▸ **TASK**
Among the entries below, find each line with "height" and show it.

▸ **INPUT DATA**
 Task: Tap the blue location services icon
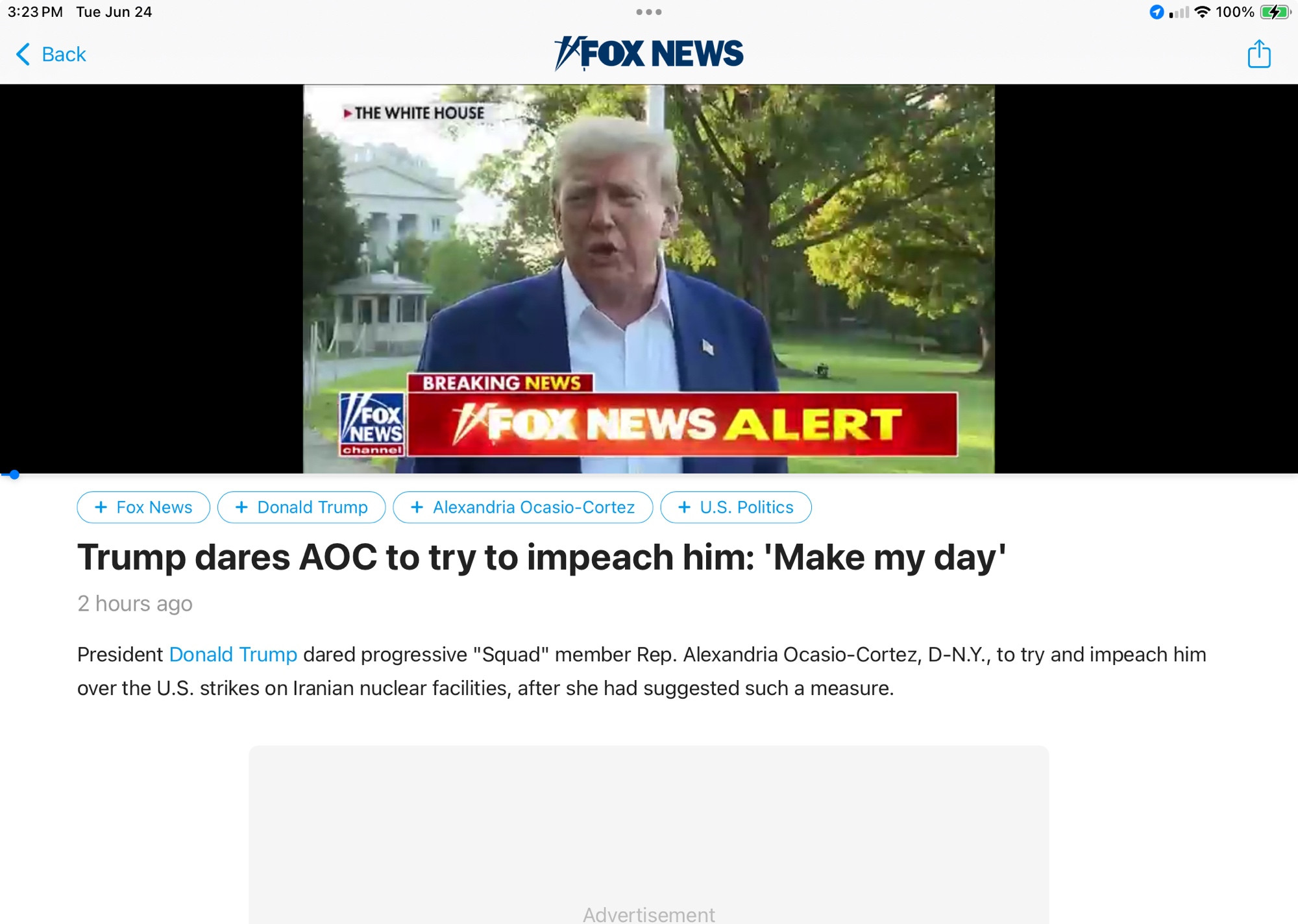click(x=1157, y=12)
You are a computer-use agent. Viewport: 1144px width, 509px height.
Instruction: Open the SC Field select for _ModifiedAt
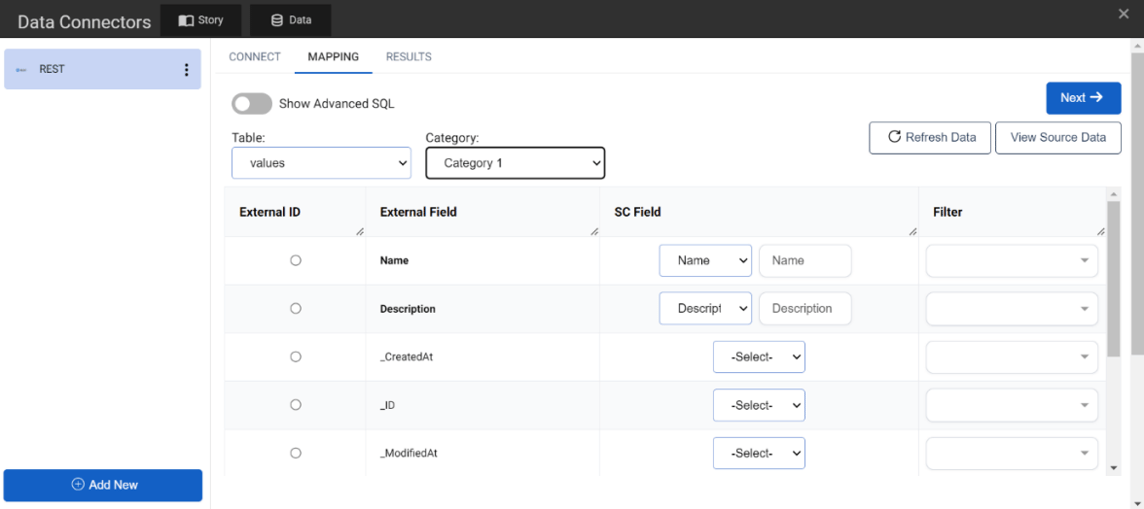759,453
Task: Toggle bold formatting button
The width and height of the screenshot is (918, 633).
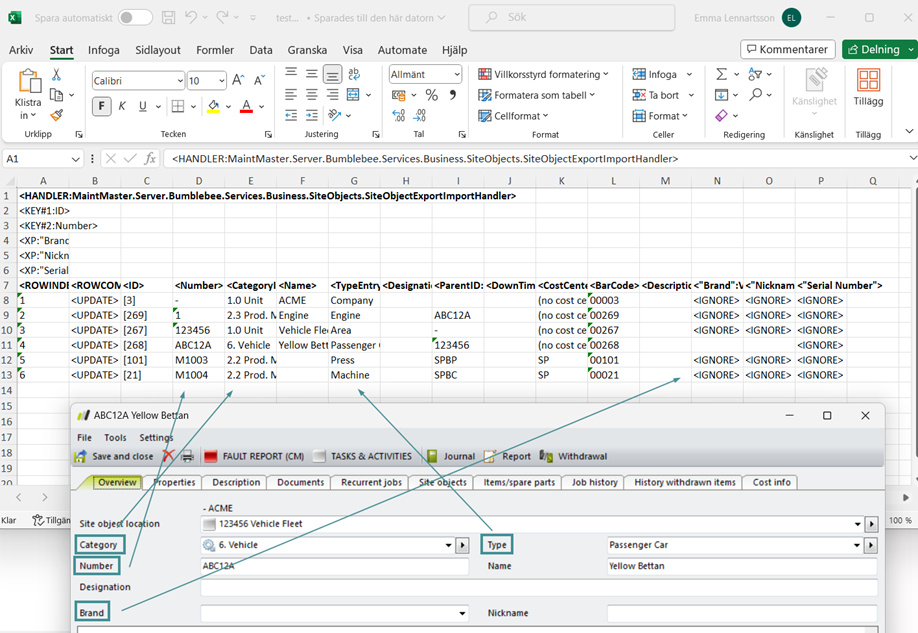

▸ **SOLUTION TO THE PROBLEM**
You are a computer-use agent. Viewport: 1144px width, 509px height.
The width and height of the screenshot is (918, 633).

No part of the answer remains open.